Esto significa un aumento del 6,8%, es decir 6.3 millones de personas, las poblaciones de Chicago y Los Ángeles juntas.
La línea de pobreza es $331.688, o sea menos de U$100. Y la de pobreza extrema es $145.004, U$30.
De modo que en Colombia, muy a nuestro pesar, hay hambre. Y esta hambre se manifiesta de forma violenta. Hay hambre de alimentos, hambre de seguridad, hambre de salud, hambre de educación, hambre de trabajo.
Y a pesar de esto, continúa el confinamiento obligatorio. Se manda a cerrar la empresa, pero no la nómina. Y los pocos micro y pequeños empresarios se fueron a la quiebra o se endeudaron con el grupo Aval para el resto de sus vidas.
No hay derecho… ni ley…
Y los dedos se levantan: estos indígenas desadaptados, estos guerrilleros mamertos, estos comunistas liderados por el grupo de Sao Paulo, ¡todo es una artimaña de la izquierda internacional! Y del otro lado dicen: ladrones explotadores, fascistas neoliberales, cerdos corruptos y misóginos, asesinos…

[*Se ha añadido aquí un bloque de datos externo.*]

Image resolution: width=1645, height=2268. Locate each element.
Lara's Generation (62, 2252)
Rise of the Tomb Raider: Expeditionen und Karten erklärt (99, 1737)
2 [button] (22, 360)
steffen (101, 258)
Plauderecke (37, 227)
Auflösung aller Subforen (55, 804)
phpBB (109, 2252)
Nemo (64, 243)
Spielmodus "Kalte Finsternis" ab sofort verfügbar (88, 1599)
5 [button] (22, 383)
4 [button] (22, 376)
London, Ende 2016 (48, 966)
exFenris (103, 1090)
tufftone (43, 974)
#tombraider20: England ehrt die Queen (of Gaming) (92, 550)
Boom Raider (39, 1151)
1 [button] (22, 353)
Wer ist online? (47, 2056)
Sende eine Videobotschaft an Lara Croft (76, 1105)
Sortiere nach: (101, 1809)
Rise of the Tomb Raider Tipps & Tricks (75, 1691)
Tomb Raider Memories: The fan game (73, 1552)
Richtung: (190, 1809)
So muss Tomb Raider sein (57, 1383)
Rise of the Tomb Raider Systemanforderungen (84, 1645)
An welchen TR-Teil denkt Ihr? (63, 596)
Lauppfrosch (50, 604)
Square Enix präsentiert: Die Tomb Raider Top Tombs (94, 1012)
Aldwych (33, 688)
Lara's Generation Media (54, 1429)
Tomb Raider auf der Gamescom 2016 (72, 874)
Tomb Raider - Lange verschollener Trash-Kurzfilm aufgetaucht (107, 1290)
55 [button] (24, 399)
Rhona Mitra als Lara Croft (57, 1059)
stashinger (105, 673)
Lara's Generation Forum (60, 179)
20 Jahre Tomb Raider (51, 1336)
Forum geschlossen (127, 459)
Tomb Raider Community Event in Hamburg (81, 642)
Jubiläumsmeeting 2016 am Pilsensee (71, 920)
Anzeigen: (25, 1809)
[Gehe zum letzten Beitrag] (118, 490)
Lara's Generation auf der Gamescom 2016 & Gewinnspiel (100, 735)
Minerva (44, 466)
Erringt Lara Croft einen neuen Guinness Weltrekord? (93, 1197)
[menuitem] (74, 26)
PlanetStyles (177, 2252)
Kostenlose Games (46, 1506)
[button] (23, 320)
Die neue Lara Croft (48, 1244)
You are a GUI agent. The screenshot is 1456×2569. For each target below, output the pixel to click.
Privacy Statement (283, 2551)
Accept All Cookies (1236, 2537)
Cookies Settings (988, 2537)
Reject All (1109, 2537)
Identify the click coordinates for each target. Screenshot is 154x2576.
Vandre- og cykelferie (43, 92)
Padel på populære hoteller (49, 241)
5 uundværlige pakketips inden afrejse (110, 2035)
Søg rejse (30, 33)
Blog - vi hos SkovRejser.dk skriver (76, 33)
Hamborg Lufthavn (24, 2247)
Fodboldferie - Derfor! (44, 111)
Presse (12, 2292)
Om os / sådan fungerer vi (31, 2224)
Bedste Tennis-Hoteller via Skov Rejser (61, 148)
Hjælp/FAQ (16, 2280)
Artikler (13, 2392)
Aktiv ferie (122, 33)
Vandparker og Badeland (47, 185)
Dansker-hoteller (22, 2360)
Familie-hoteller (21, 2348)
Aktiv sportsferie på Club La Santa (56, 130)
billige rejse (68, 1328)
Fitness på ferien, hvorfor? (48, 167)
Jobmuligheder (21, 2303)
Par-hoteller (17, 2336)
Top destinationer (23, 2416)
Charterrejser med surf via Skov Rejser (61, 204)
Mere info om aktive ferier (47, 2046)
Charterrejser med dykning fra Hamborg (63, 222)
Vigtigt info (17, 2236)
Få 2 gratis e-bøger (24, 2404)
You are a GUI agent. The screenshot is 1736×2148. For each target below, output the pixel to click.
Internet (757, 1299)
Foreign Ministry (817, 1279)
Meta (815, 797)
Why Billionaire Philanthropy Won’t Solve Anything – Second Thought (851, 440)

Pero lo único que se logra es una paranoia colectiva. Nadie se puede mover de sus casas debido a los bloqueos de las calles, siendo Cali el epicentro de las manifestaciones.
Pero ya la ciudadanía quedó dividida. Son “Ciudadanos contra Indígenas.” Pero, ¿por qué? ¿Acaso los indígenas no son parte de la ciudadanía?
Y ahí se revela la gran raíz del conflicto. Heredamos de los españoles el desprecio racial y la división en castas de acuerdo a la mezcla de sangres.
Y con esa herencia viene un lenguaje. Decimos: indio hp, negro inútil, campesino bruto, montañero burdo, pobre malaclase, rico explotador, policía ignorante y político corrupto.
Y así nos dividimos. Ellos y nosotros. Triste. El colombiano antepone una diferenciación con su propio compatriota. Y luego se erige en un pedestal de “ciudadano de bien” y no se da cuenta que la contraparte está haciendo lo mismo.
Y desde los pedestales se lanzan improperios, desenfundan machetes, sacan las camionetas blindadas y bajan la ventana lo suficiente para sacar el cañón del fusil y matar, matar y matar…
Sangre corre hoy por Colombia. Aumentan los desaparecidos mientras escribo esto y mientras usted lo lee. La desconfianza se convirtió en el único pan al que pueden acceder los colombianos desde la angustiante celda llamada hogar.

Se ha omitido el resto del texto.